Required work
Render every line of the records below as a numbered list, omitting any blank lines. Do not include the pictures in your answer.

Dataset entries
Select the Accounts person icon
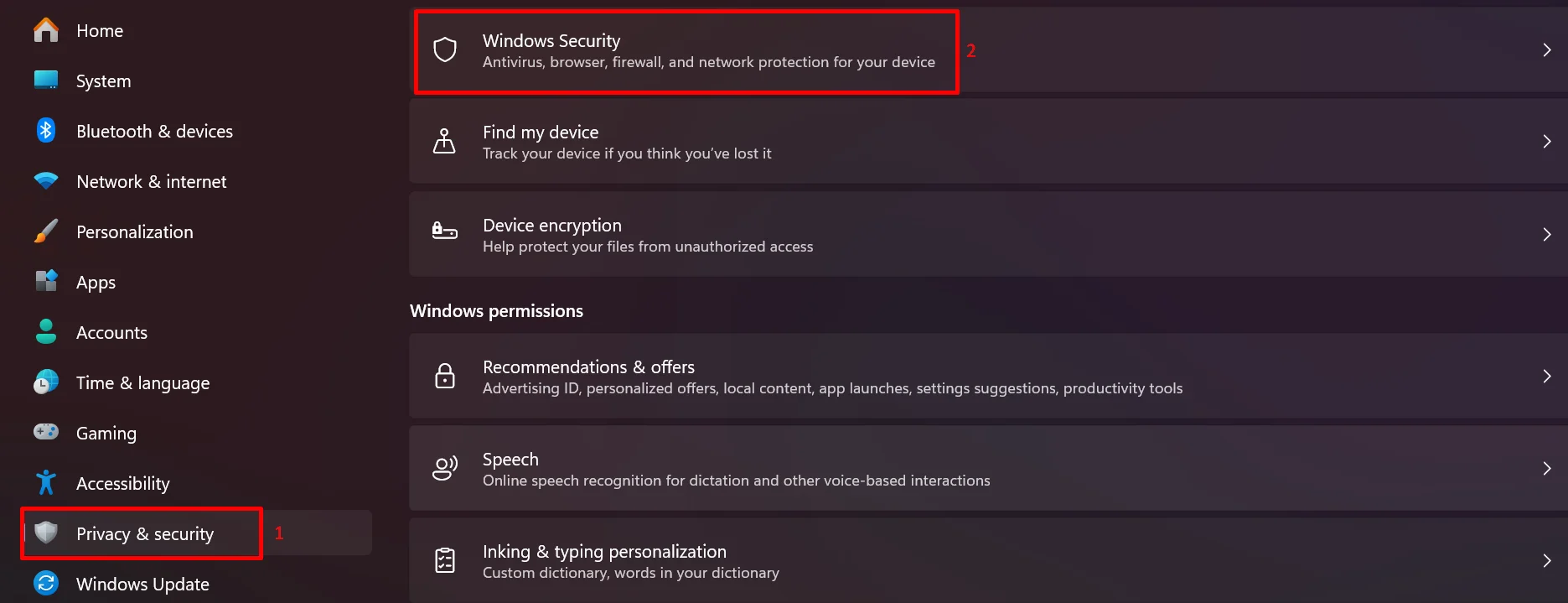The width and height of the screenshot is (1568, 603). click(x=45, y=332)
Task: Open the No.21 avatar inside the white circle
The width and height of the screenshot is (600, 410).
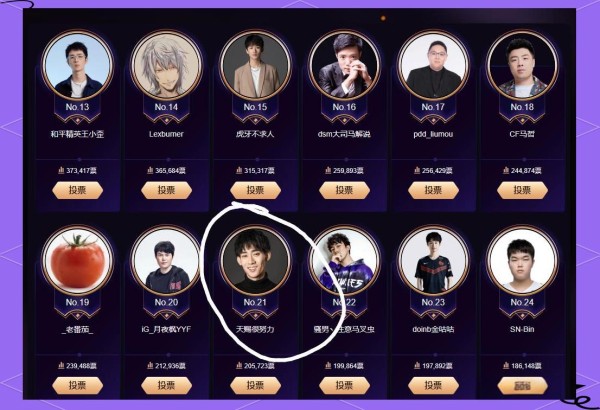Action: pyautogui.click(x=255, y=260)
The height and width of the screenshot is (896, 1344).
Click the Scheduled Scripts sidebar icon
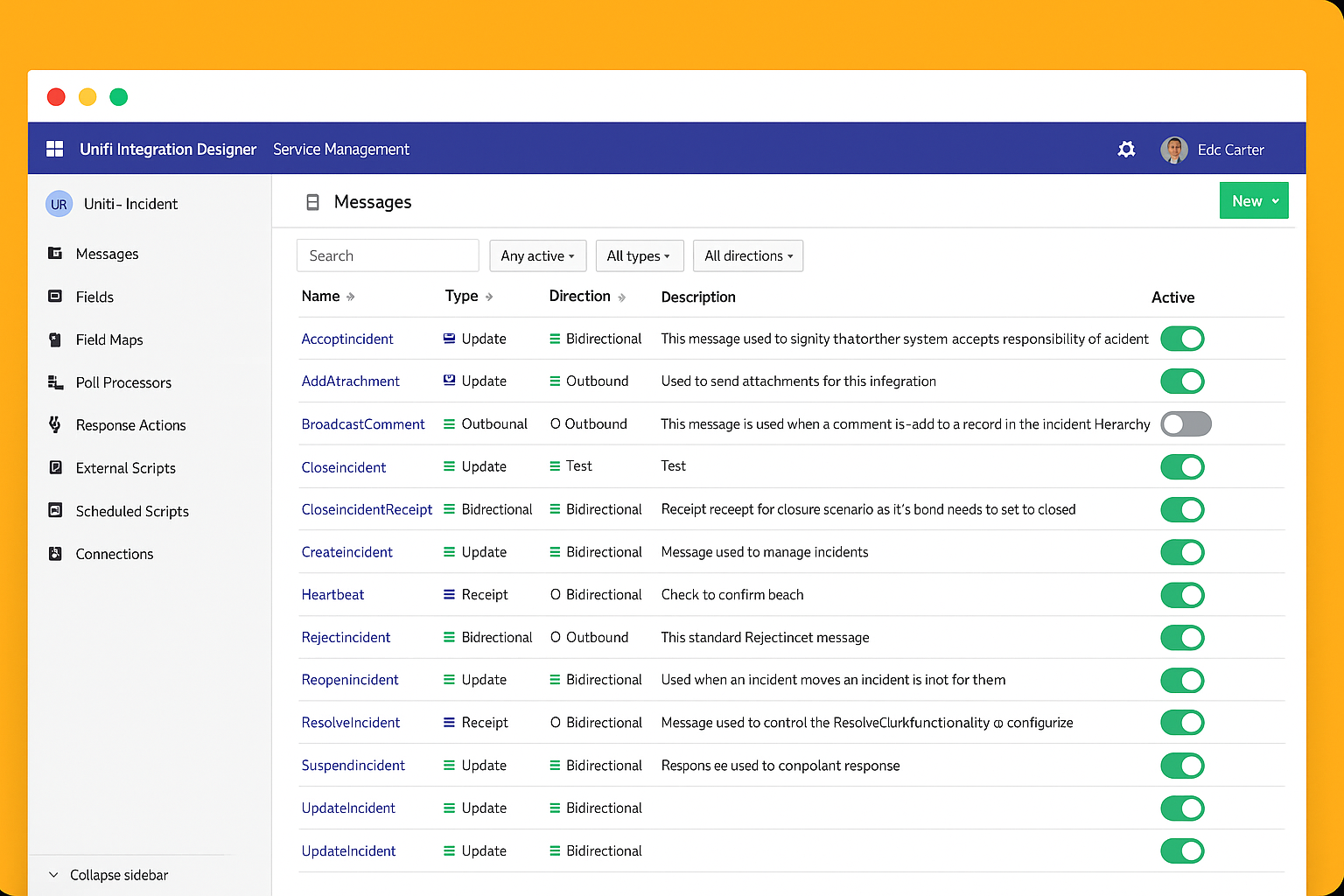click(x=55, y=510)
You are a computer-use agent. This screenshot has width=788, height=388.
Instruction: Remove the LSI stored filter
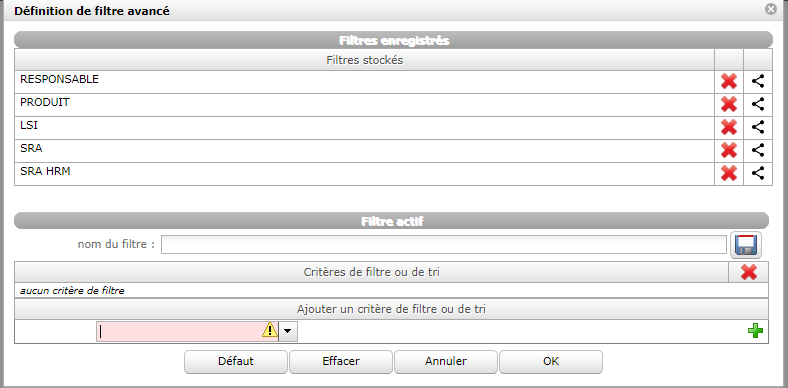tap(729, 128)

Answer to the exercise
1. Select the Accounts person icon
2. The width and height of the screenshot is (1568, 603). click(x=45, y=332)
3. Task: Open the No.21 avatar inside the white circle
4. The width and height of the screenshot is (600, 410).
5. Action: pyautogui.click(x=255, y=260)
6. The height and width of the screenshot is (896, 1344).
7. Click the Scheduled Scripts sidebar icon
8. click(x=55, y=510)
9. You are a computer-use agent. This screenshot has width=788, height=388.
10. Instruction: Remove the LSI stored filter
11. tap(729, 128)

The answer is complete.